[Stored items from a collection]
++++++++++
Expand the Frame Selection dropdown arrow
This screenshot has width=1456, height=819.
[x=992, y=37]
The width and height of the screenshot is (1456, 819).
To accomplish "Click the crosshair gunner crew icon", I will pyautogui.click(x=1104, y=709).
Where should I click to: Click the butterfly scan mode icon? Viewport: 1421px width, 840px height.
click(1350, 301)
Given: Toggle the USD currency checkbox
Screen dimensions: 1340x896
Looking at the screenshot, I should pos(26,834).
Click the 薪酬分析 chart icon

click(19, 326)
++++++++++
# PROBLEM DESCRIPTION
Please make your reply exactly the lines from the one containing "Given: Toggle the USD currency checkbox" through the end of the entries above, and nothing more.

# SOLUTION TO THIS PROBLEM
Given: Toggle the USD currency checkbox
Screen dimensions: 1340x896
Looking at the screenshot, I should pos(26,834).
Click the 薪酬分析 chart icon

click(19, 326)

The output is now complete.